About a year ago, my family and I went to a Family Camp with our church. It was deep in the Texas wilderness, a couple hours west of San Antonio. On the way home, we took the back way. I wanted to explore a little. And there was a town I wanted to drive through. I’d read a book written about it once. It was Utopia, Texas.
The book was called “Welcome to Utopia.” It was written by a freelance journalist who got curious and spent time in the tiny town, trying to figure out how little towns like that worked. I remember reading it and it reminding me of Salem. A movie came out about Utopia and I watched it too. It starred Robert Duvall and was about golf.
Still, I was curious about Utopia.
We drove through the town, which isn’t much, and I tried to connect places I’d read about with what I was seeing.
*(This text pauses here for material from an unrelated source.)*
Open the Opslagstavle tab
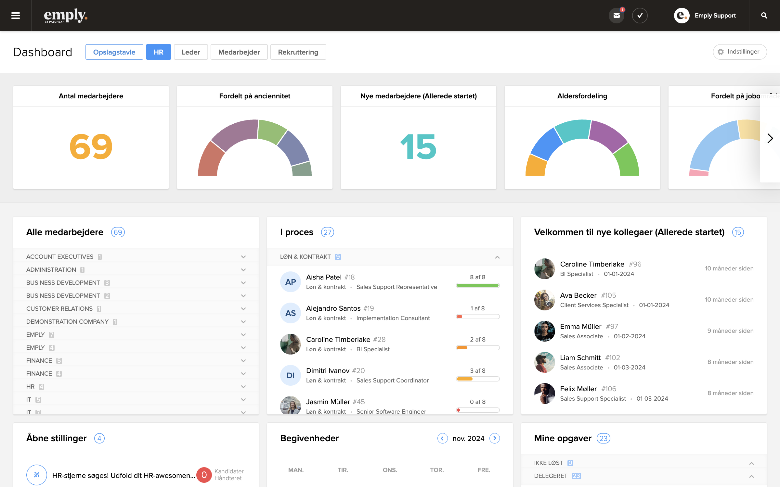 click(x=114, y=52)
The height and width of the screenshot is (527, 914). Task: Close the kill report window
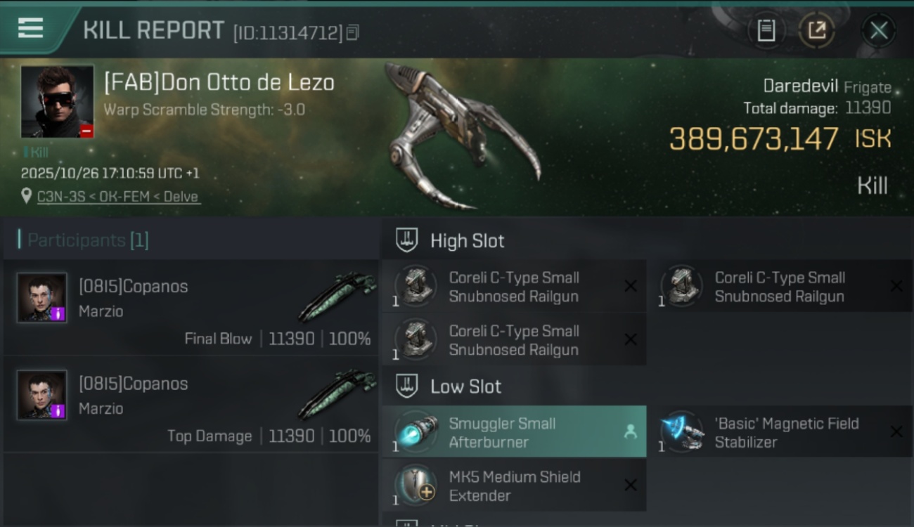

Then we left town and headed for home.
Little did I know I was within a stone’s throw of the home of a Salem native.
Paulette Jiles was born in Salem on April 4, 1943. She went to University of Missouri-Kansas City and majored in Romance Languages (how cool of a major is that?). She moved to Canada, helping to set up radio stations for indigenous people in the far northern territories. In the process, she learned the Ojibwa language. That’s the language spoken by people of the Anishinaabeg tribes. I’ll bet you’ve never heard of that. I sure haven’t.
I hadn’t heard of Paulette Jiles, either.
As it turns out, the Salem native is a prolific author. She writes memoirs and poems and novels. Her written works include titles such as “Waterloo Express,” “The Jesse James Poems,” “Enemy Women,” and “Cousins.” Her 2016 novel “News of the World” was a finalist for the National Book Award. Most of her books have four or five stars on Amazon.
She’s no slouch, in other words.
This prolific author got her start in southern and central Missouri.
Maybe that’s why after marrying a Texan — and divorcing a Texan — she settled herself in the Texas Hill Country. She lives on what her bio describes as a “small ranch near a very small town with a horse and a donkey.” She also added, “If you want a free donkey, please let me know.” That’s small-town humor, and a small-perspective. Frankly, it’s exactly what you’d expect someone born in Salem to say.
But her current home isn’t all that different from her first home. Utopia is very similar to Salem. I know, because I drove through it once. Right past a ranch owned by a woman who — before she wrote novels that won awards — was from Salem, just like me.